Avec Poppy Z. Brite, Eros et Thanatos célèbrent leurs sombres noces à chaque page, poussant chaque fois un peu plus loin les limites du dicible. L'auteur des Contes de la fée verte renoue sur le plan des thèmes avec la grande tradition du fantastique du XIXe siècle (Poe, Gautier, James qui évoquent sous le masque des histoires de revenants et de vampires les pires horreurs sexuelles...) tout en injectant dans sa prose les stigmates de la modernité (surpopulation, violence de masse, ravages de la drogue).
Comme le souligne Dan Simmons, dans une préface chaleureuse, il s'agit d'une œuvre au contenu « brillant, ténébreux, infiniment tragique et extraordinairement juste », une œuvre qui parle « de sexe et de décomposition, des extrêmes ténébreux de l'amour où violence et passion se confondent. » : les abîmes de la gémellité (Anges), la peur inconsciente de la féminité (Xénophobie), la mort d'un enfant (Paternité), les affres de la jalousie et de l'amour (Cendres du souvenir, poussière du désir)...

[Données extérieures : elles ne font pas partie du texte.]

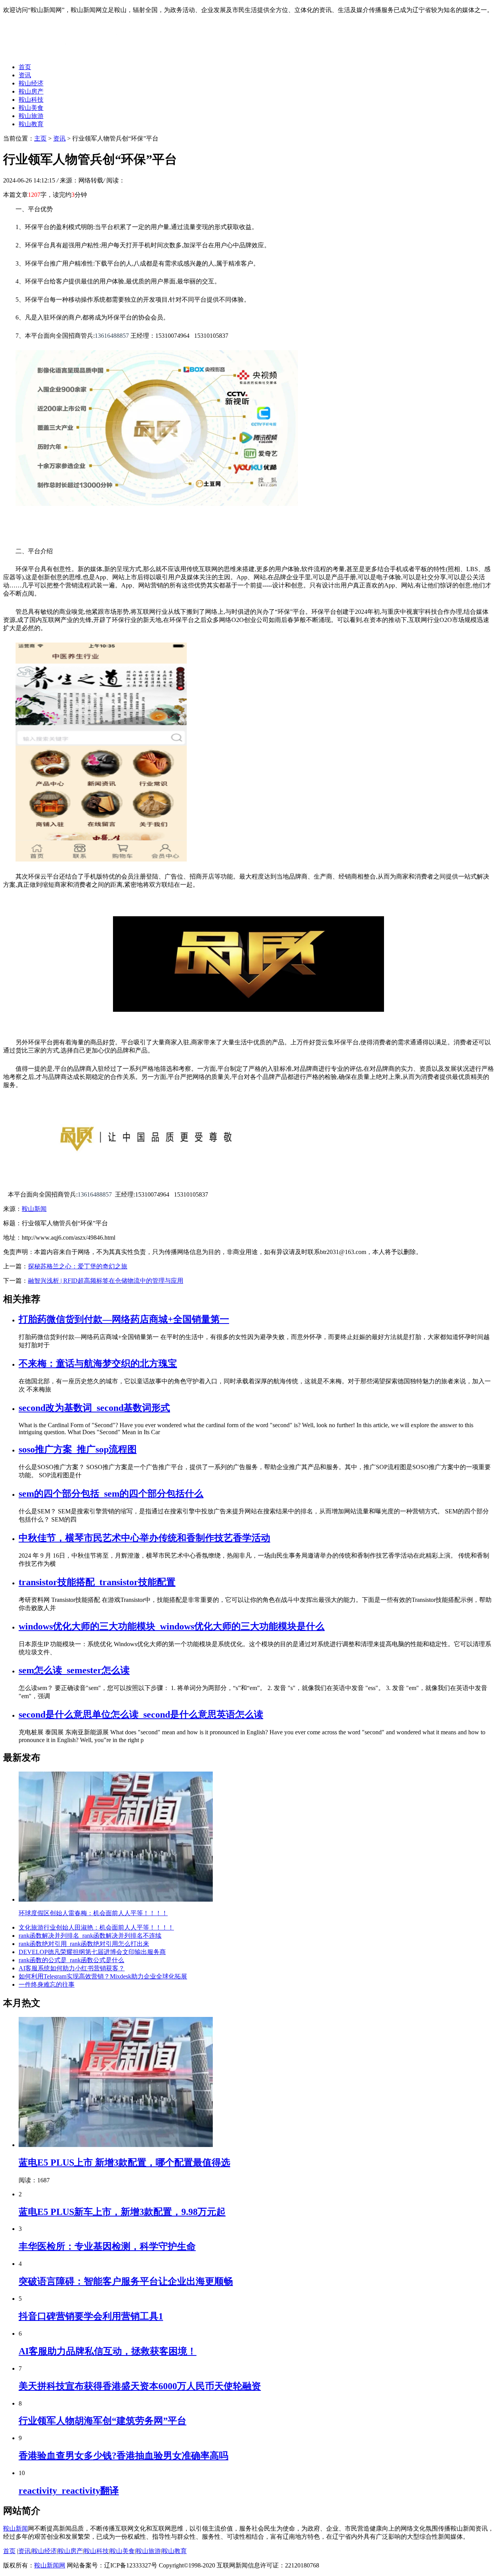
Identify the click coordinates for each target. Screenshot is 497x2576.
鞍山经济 (31, 83)
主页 (40, 138)
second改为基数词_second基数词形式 (94, 1408)
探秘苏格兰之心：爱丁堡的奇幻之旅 (77, 1266)
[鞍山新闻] (64, 53)
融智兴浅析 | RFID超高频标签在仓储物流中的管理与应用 (105, 1280)
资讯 (25, 75)
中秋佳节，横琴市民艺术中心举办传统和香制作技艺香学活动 (144, 1538)
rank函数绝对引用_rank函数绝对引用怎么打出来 (84, 1943)
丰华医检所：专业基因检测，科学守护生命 (107, 2246)
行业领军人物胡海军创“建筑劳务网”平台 (102, 2421)
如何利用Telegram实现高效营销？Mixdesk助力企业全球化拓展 (103, 1976)
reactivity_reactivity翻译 (69, 2491)
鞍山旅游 (31, 116)
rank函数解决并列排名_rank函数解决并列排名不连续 (90, 1935)
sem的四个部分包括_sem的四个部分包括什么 (111, 1494)
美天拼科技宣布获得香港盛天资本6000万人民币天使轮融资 (140, 2386)
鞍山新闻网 (49, 2565)
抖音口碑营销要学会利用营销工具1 (91, 2316)
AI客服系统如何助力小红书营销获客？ (72, 1968)
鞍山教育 (31, 124)
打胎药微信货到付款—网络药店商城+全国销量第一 (124, 1319)
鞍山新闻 (34, 1208)
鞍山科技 (31, 99)
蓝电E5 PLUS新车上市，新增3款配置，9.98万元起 (122, 2212)
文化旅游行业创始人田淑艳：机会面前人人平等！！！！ (96, 1927)
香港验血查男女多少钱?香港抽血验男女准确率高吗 (123, 2456)
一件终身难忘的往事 (47, 1984)
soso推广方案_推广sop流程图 (78, 1449)
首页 (25, 67)
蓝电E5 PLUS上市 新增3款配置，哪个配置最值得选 (124, 2162)
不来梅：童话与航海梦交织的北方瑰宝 (98, 1363)
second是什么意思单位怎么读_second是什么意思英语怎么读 (141, 1714)
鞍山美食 (31, 107)
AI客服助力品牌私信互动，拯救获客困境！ (107, 2351)
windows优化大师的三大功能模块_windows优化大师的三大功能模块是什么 (172, 1626)
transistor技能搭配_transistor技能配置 (97, 1582)
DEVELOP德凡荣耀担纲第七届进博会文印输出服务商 (92, 1952)
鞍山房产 (31, 91)
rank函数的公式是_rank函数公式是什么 (71, 1960)
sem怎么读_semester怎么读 (74, 1670)
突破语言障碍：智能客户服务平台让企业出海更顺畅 (126, 2281)
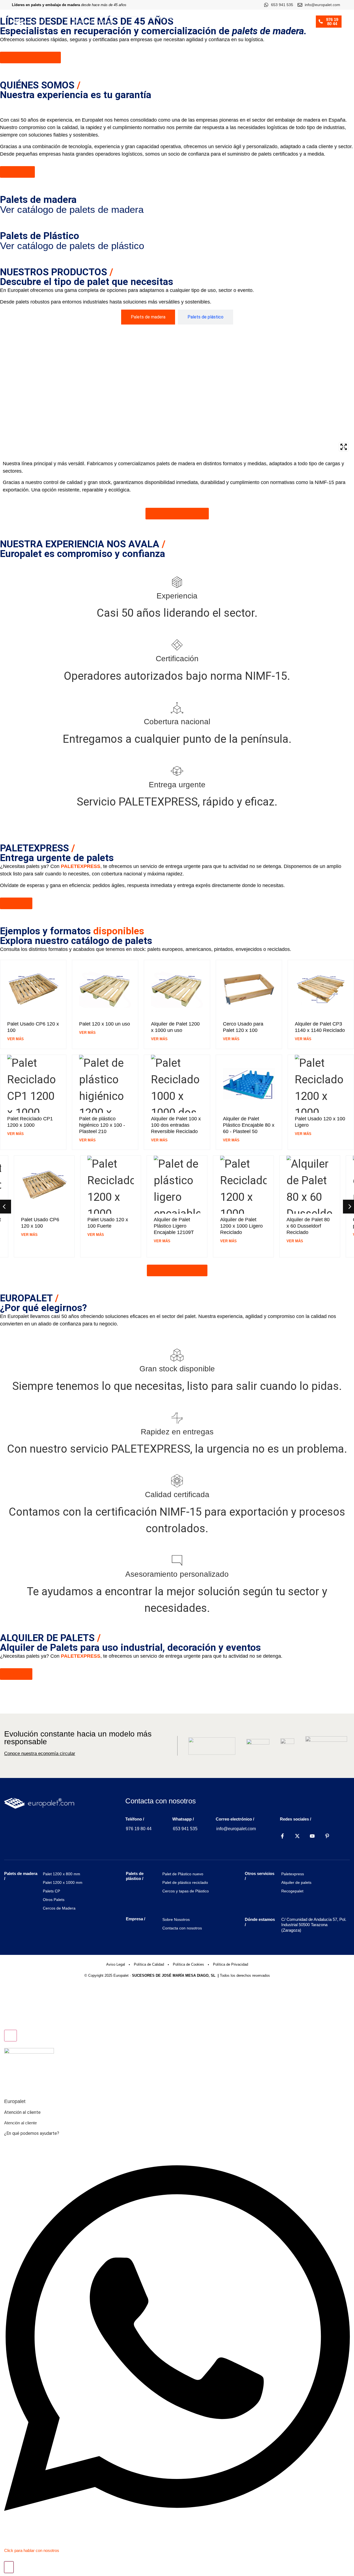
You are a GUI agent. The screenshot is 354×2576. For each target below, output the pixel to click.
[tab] (148, 317)
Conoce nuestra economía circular (39, 1753)
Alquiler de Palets (256, 17)
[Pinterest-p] (327, 1836)
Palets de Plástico (210, 17)
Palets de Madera (162, 17)
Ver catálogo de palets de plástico (72, 245)
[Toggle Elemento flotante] (9, 2567)
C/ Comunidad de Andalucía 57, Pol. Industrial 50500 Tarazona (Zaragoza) (313, 1924)
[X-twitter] (297, 1836)
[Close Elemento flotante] (10, 2035)
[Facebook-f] (282, 1836)
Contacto (299, 25)
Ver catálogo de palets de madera (72, 209)
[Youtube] (312, 1836)
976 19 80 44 (139, 1828)
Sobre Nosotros (268, 25)
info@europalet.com (236, 1828)
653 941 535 (185, 1828)
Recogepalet (292, 17)
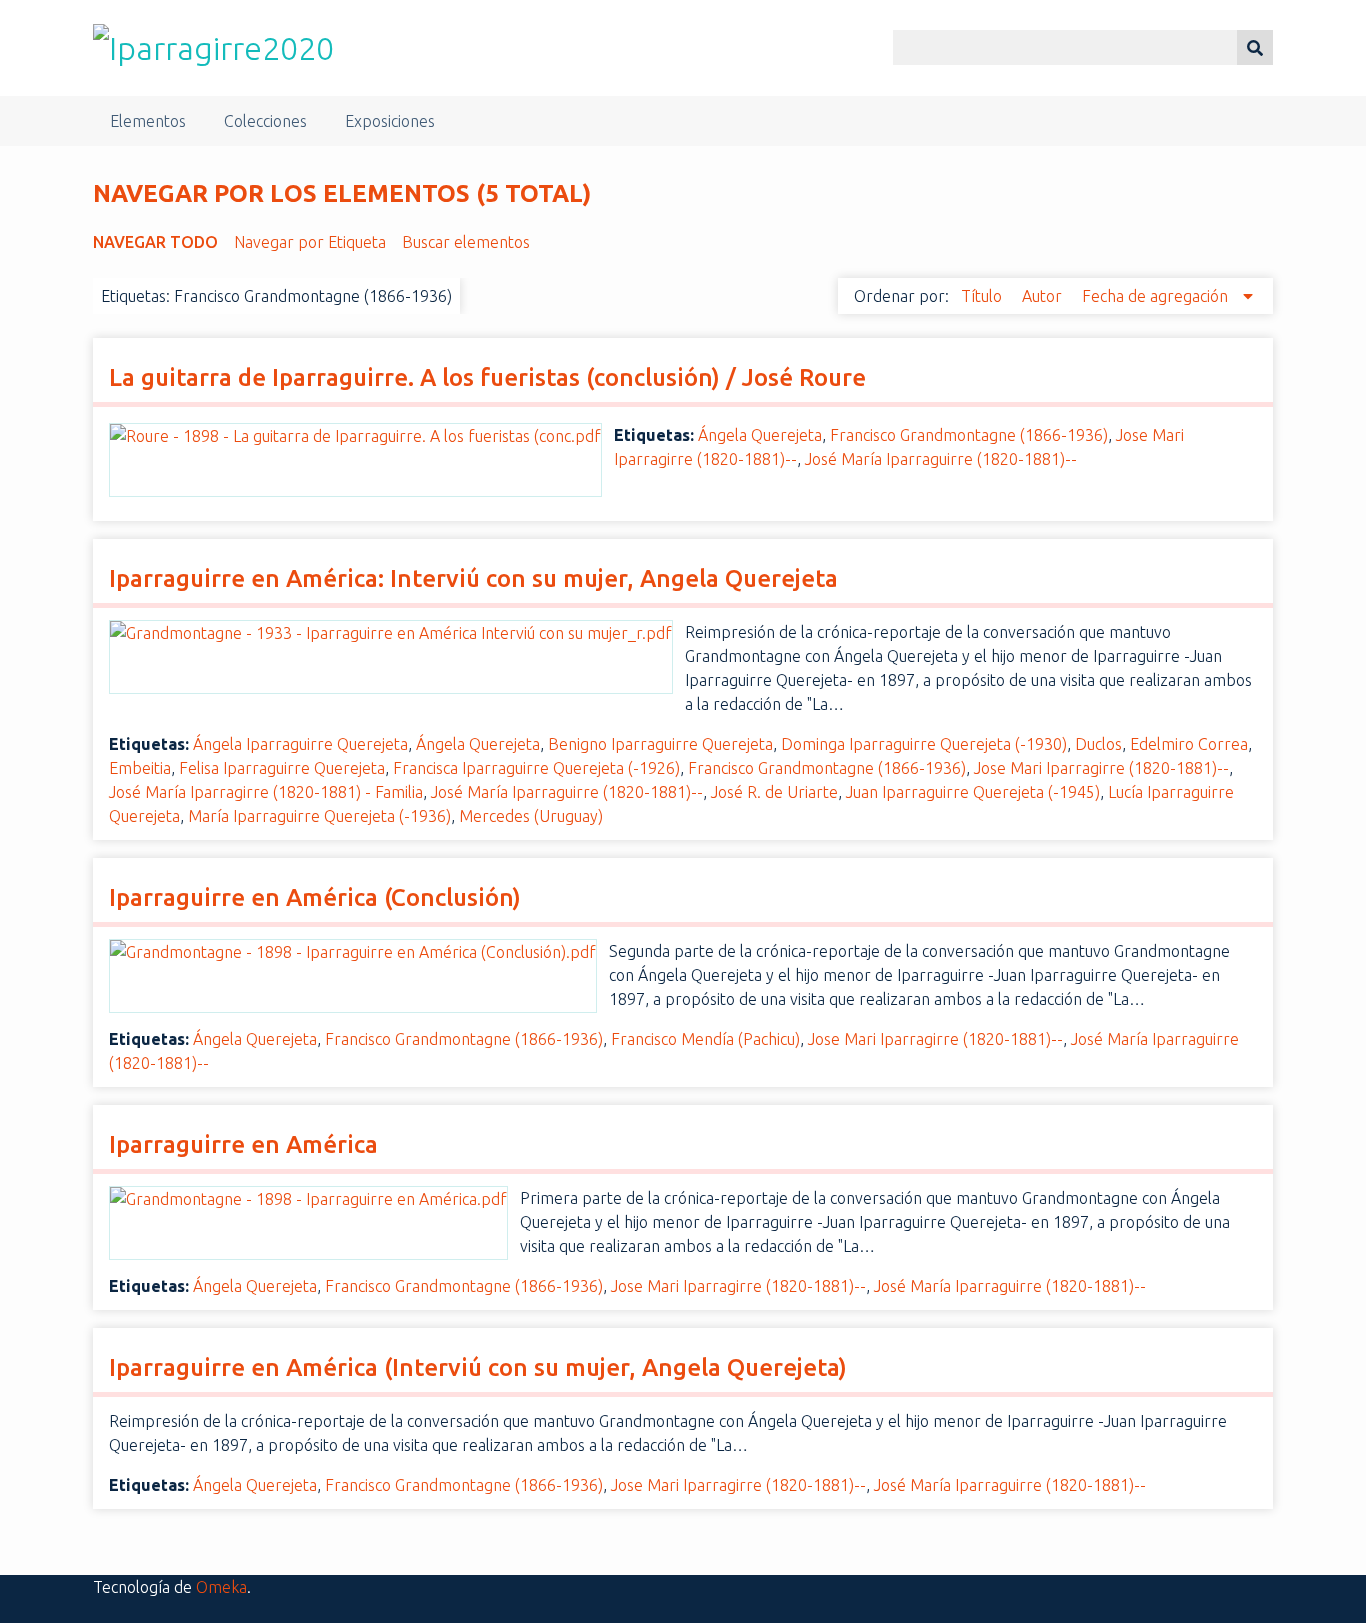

On soulignera que certains des récits les plus brutaux et les plus désespérés ont été écrits par une gamine de vingt ans 2 et on se demandera quelles douleurs secrètes produisent une littérature aussi personnelle, aussi puissante, aussi radicale : « II me tendra les bras, m'invitera à reposer avec lui dans son lit grouillant de vers ».
Si le fantastique a un avenir, ce sera à des écrivains comme Poppy Z. Brite qu'il le devra.
Notes :
1. Allusion à l'absinthe chère à nos Rimbaud et Verlaine. 2. Poppy Z. Brite a aujourd'hui trente ans tout juste...
"Le monde est une putain et Calcutta est sa chatte. Quand le monde s'accroupit et écarte les jambes, c'est Calcutta que l'on découvre, ce sexe moite d'où s'élèvent mille odeurs aussi exquises que nauséabondes."
Plus que les intrigues, ce qui captive immédiatement dans ce recueil, c'est la musique particulière et envoûtante de l'écriture de Poppy Z. Brite. En quelques phrases percutantes, elle parvient à bâtir une ambiance noire et moite, à entêter le lecteur avec des récits cruels et étouffants où se mêlent sang, sexe, violence et pourriture...
Ceux qui apprécient le fantastique morbide, nauséeux et ténébreux seront comblés par ces contes de fées maléfiques et ne pourront que partager l'appréciation portée par Dan Simmons (cf. ci-dessus).
Le seul rayon de lumière qui perce dans cet ouvrage dominé par la noirceur est d'ailleurs l'excellente introduction de Simmons, brillante et pétillante d'humour, où il rend à sa façon un bel hommage à l'auteur. Ce texte vaut déjà à lui seul le détour.